CDPHE officials have speculated that there may be a long-term risk of cancer, but the Environmental Protection Agency has not. The difference, says Edson, is that the EPA no longer uses a years-old standard for factoring long-term risk. John Student of the Denver Department of Environmental Health won't hazard a guess about the groundwater's health risk to residents. But he says he errs on the side of caution. "Right now the CDPHE has the more conservative numbers. The bottom line is, we'll need to review the remedial investigation report. Until we have that, we won't have the information we need."

While "long-term" is considered to be thirty years from now when it comes to potential health risks, completely cleaning up the groundwater could be a much lengthier process. "It could take anywhere from ten years to 100 years, depending on the technology we use," says Edson.

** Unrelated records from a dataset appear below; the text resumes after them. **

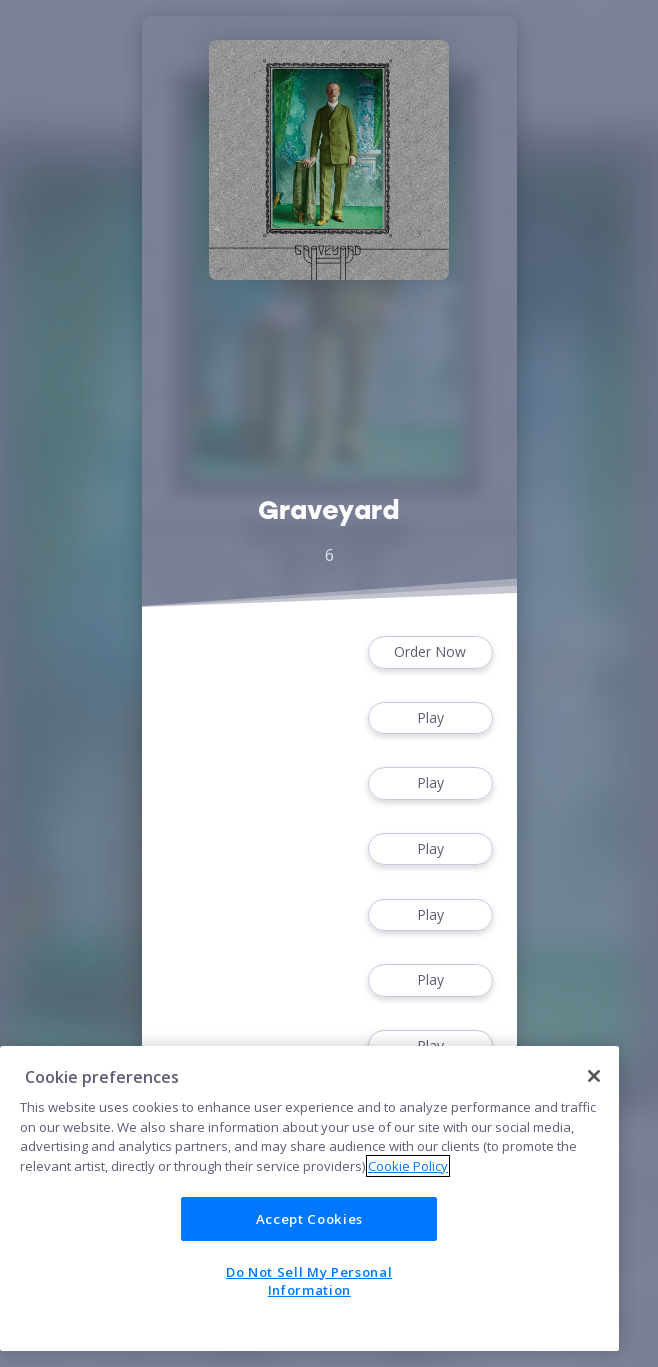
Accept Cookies (309, 1219)
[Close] (594, 1076)
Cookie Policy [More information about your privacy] (408, 1166)
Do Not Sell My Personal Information (309, 1281)
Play (430, 718)
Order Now (430, 652)
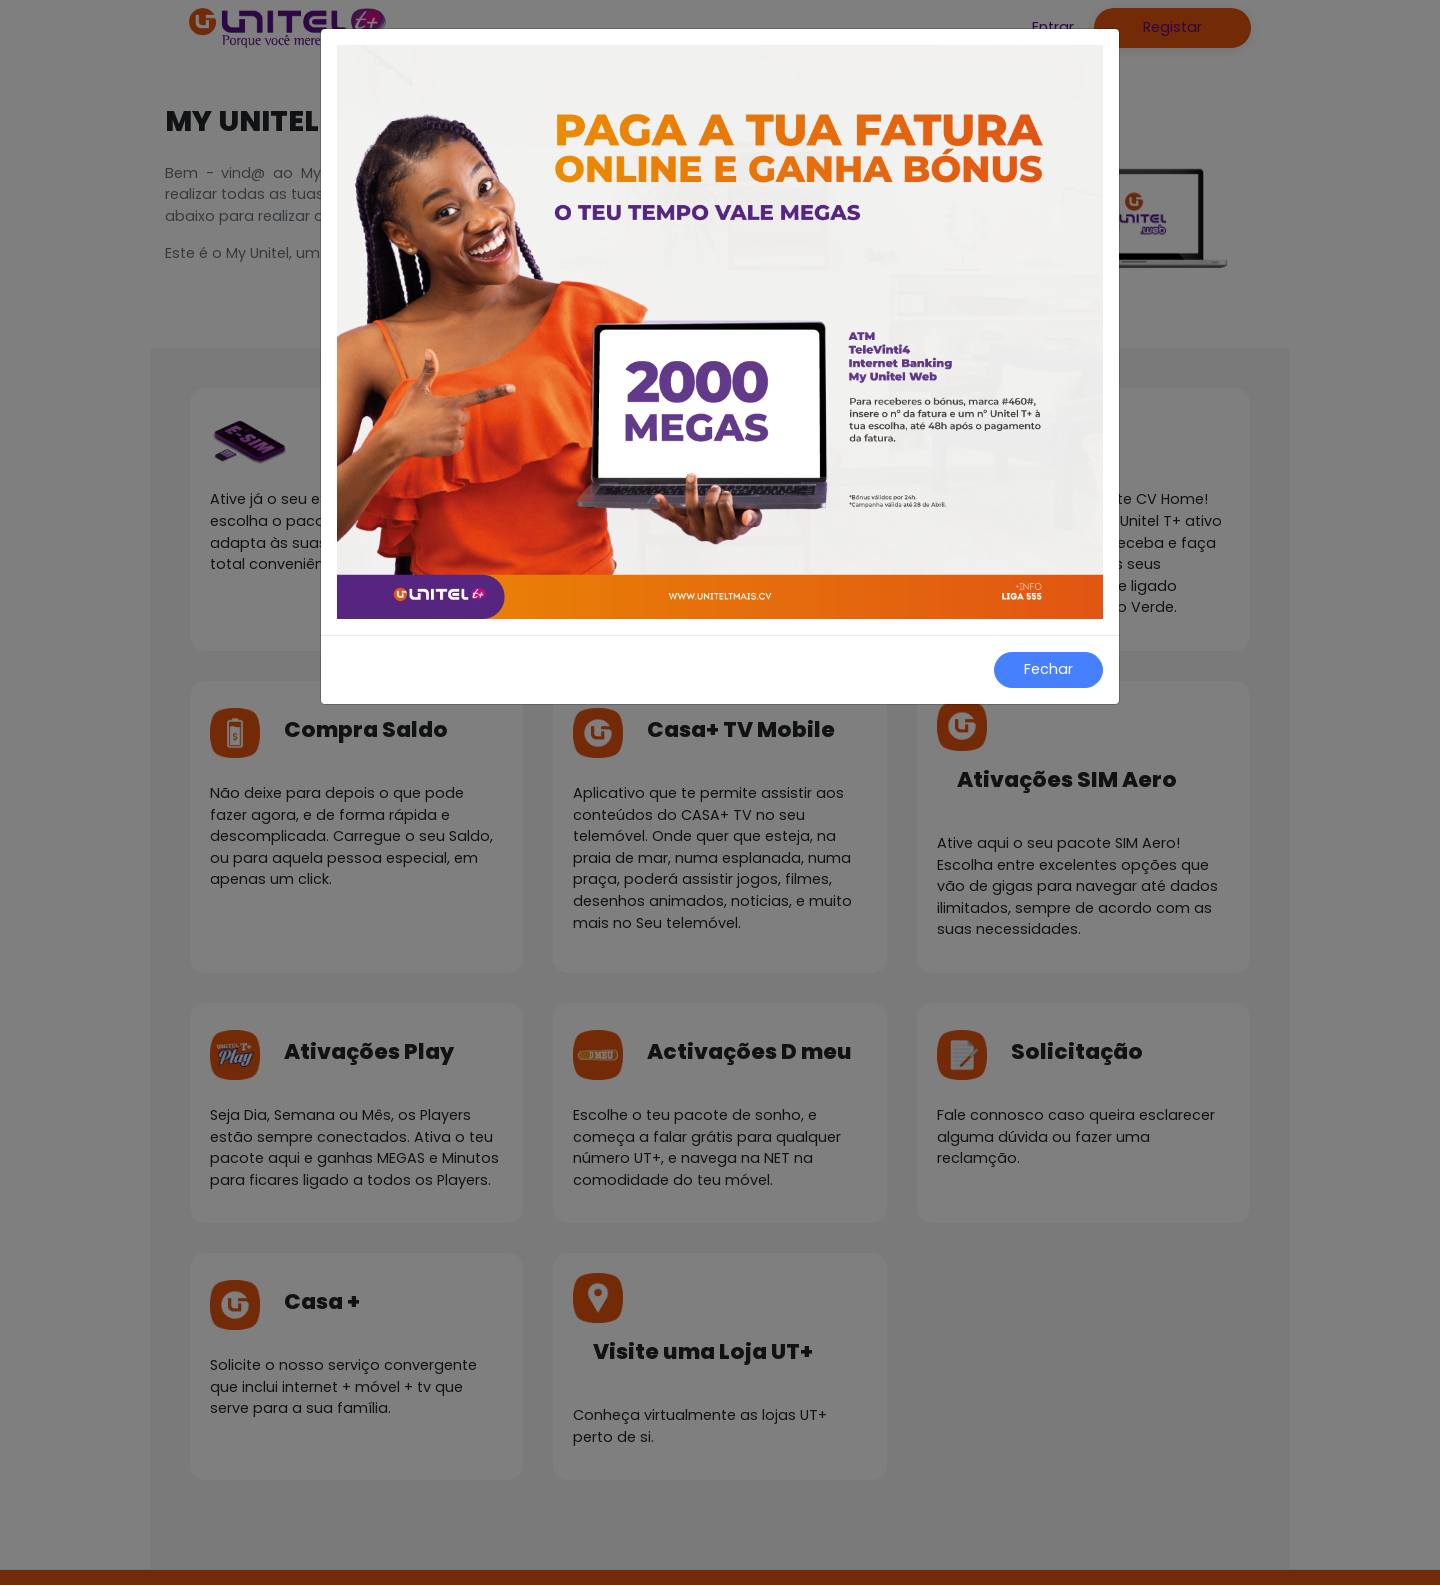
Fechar (1048, 669)
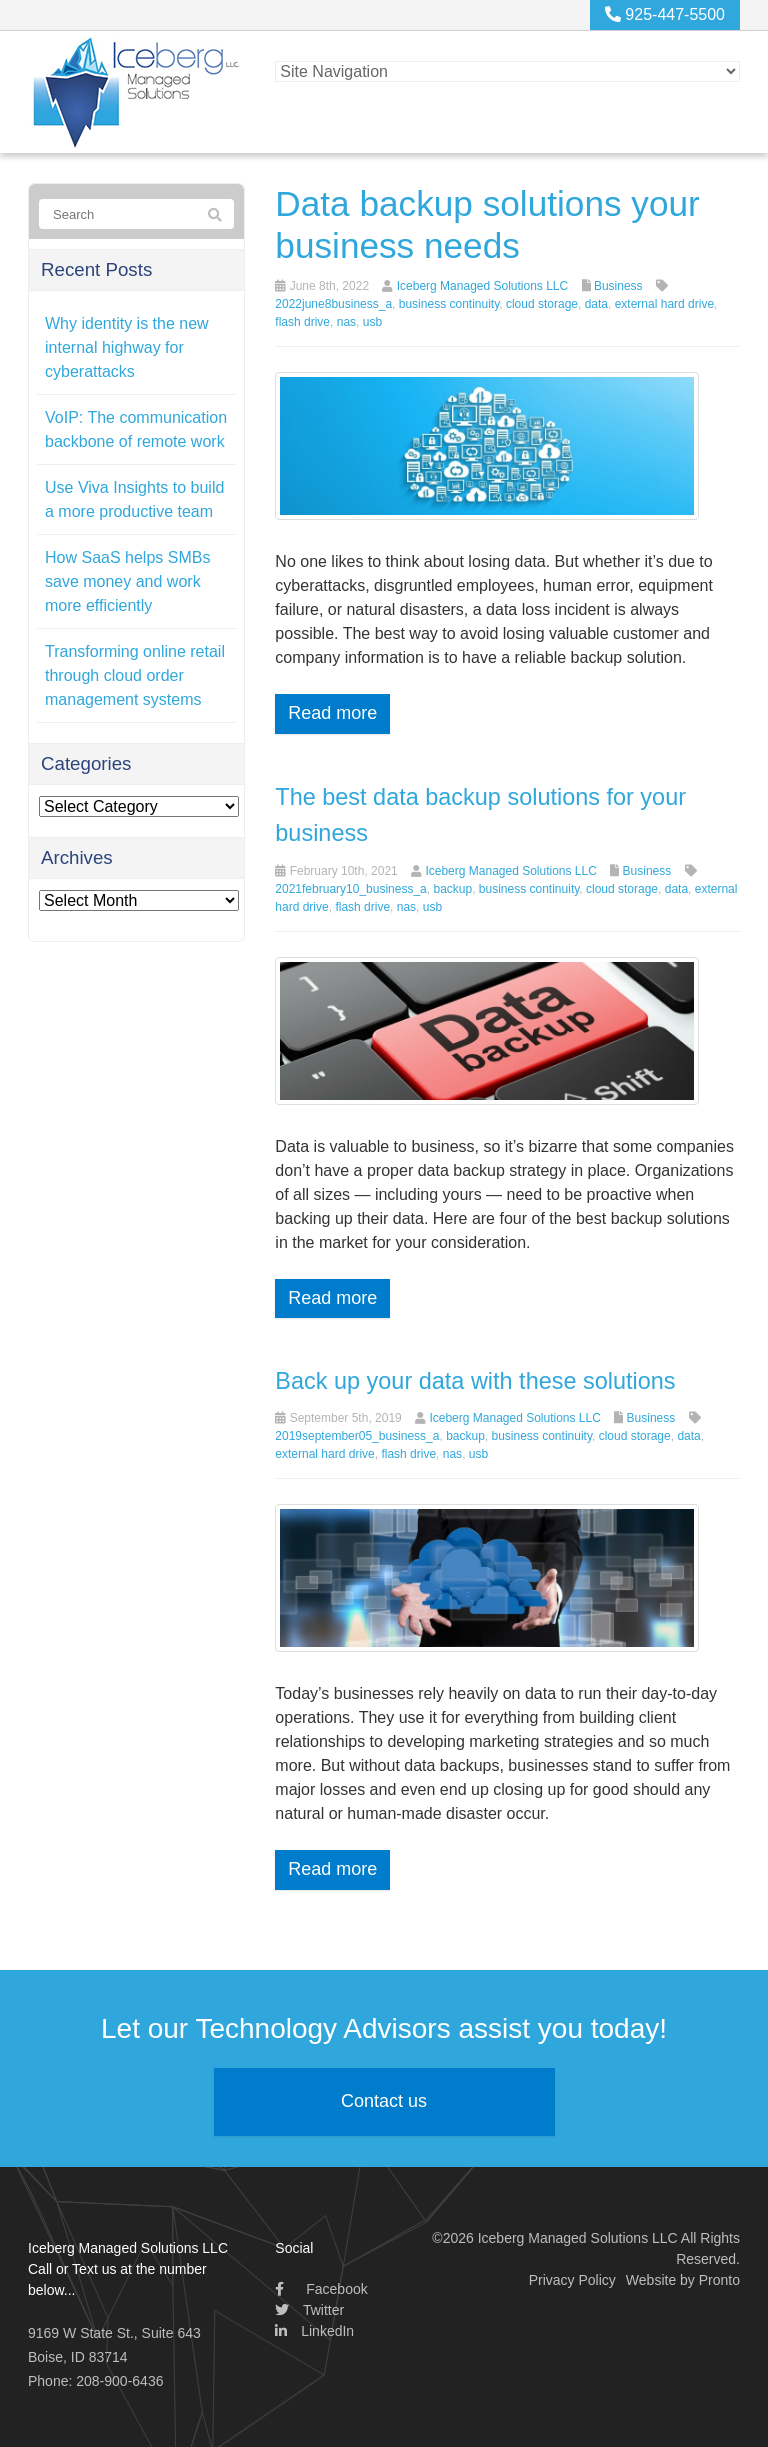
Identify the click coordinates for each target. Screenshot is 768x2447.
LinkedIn (314, 2330)
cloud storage (542, 304)
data (596, 304)
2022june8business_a (333, 304)
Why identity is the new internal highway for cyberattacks (127, 347)
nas (346, 322)
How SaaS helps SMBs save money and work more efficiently (127, 581)
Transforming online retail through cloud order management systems (135, 675)
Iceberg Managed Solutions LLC (482, 286)
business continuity (449, 304)
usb (372, 322)
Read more (332, 713)
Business (618, 286)
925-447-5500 (665, 14)
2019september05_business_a (357, 1436)
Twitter (309, 2309)
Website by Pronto (683, 2279)
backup (452, 888)
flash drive (302, 322)
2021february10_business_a (350, 888)
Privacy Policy (572, 2279)
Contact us (384, 2101)
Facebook (321, 2288)
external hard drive (664, 304)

The conversion agency has installed several wells at the northern boundary of the base that draw water to the surface and treat it; the water is then re-injected south of the wells. Officials say 100 pounds of contaminants have been removed so far.

Community activist Anne Callison says that is an outmoded technology that "would take twenty years to do nothing."

But the development agencies aren't concerned. According to the LRA, none of the plumes at Lowry are underneath any property that the authority is developing. And Dick Anderson of the Stapleton Development Corporation, the organization overseeing the redevelopment of the old airport, says he thinks "the Air Force has taken all the action they need to take. We don't believe the Lowry plume will have any impact on Stapleton."

Air Force officials don't apologize for their slow approach. "Until we collect additional information, we can't say whether or not a pathway doesn't exist," says Tim Caretti, Lowry's environment coordinator. "We don't feel like we're putting anybody at risk." He adds that he hasn't seen any outcry at recent public meetings because he hasn't seen any people. He says that 1,500 invitations were sent to nearby residents to attend a meeting last May and that four showed up.

Irene Gomez, president of the EMNA, says that although she got a notice, she doesn't believe that 1,500 notices were sent out; she's still waiting for the Air Force to send her a list of who was contacted. But she does say that many neighbors are complacent and waiting for others to lead the fight against the plume. "Nobody's died that I know of from this contamination," Gomez says, "but I look forward to living to be eighty, not sixty."